Google is winning on every AI front

1. ruuda ◴[12 Apr 25 06:15 UTC] No.43661815[source]▶

I'm trying Imagen 3 to add pictures to a presentation in Google Slides, and it's making such basic mistakes that I thought image models weren't making any more by now. I tried for half an hour to prompt it into generating an illustration of a Thinkpad facing with the back to the viewer, so the keyboard is not visible. It couldn't do it, it would always make the keyboard face towards the viewer. Or you ask for an illustration of an animal pointing a finger, and it gives it an additional arm. Meanwhile you ask OpenAI to ghiblify a picture while changing the setting and adding 5 other things, and it absolutely nails it.

replies(3): >>43661826 #>>43661862 #>>43662012 #

2. remoquete ◴[12 Apr 25 06:17 UTC] No.43661826[source]▶

>>43661815 (TP) #

Image generation is extremely good in GPT now. Claude's edge is UX. But I doubt Google won't catch up on both fronts. It has the technology and manpower.

3. boznz ◴[12 Apr 25 06:27 UTC] No.43661862[source]▶

>>43661815 (TP) #

I thought it was just me. A few hours ago Gemini told me "As a language model, I'm not able to assist you with that." This was after generating an image a few minutes earlier. I think the copy/paste buffer pulled in some old source files I had attached a few days earlier (no idea how) because under the "sources and related content" it now showed two files Gemini is obviously calling its brother imagen for offloading the image generation, which is smart I guess if it works

replies(1): >>43662261 #

4. vunderba ◴[12 Apr 25 06:57 UTC] No.43662012[source]▶

>>43661815 (TP) #

From my comparison tests focusing on prompt adherence, I would agree 4o edges out Imagen3 as long as speed is not a concern.

https://genai-showdown.specr.net

If Imagen3 had the multimodal features that 4o had, it would certainly put it closer to 4o, but being able to instructively change an image (instruct pix2pix style) is incredibly powerful.

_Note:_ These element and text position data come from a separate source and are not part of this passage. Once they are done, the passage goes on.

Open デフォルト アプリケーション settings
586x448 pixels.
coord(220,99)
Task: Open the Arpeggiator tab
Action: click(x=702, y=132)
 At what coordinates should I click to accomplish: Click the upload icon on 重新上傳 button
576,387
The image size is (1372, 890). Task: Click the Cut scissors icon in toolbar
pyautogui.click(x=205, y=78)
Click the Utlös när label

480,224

It's crazy how far GenAI for imagery has come. Just few short years ago, you would have struggled just to get three colored cubes stacked on top of each other in a specific order SHRDLU style. Now? You can prompt for a specific four-pane comic strip and have it reasonably follow your directives.

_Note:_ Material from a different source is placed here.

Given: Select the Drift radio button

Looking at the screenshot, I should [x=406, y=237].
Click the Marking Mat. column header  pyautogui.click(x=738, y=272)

5. Hikikomori ◴[12 Apr 25 07:43 UTC] No.43662261[source]▶

>>43661862 #

Can Gemini 2.5 pro generate images? It only describes them for me.

replies(1): >>43662302 #

6. boznz ◴[12 Apr 25 07:51 UTC] No.43662302{3}[source]▶

>>43662261 #

I'm using 2.0 Flash and if I ask it, it says yes it can, but it does seem hit and miss as above.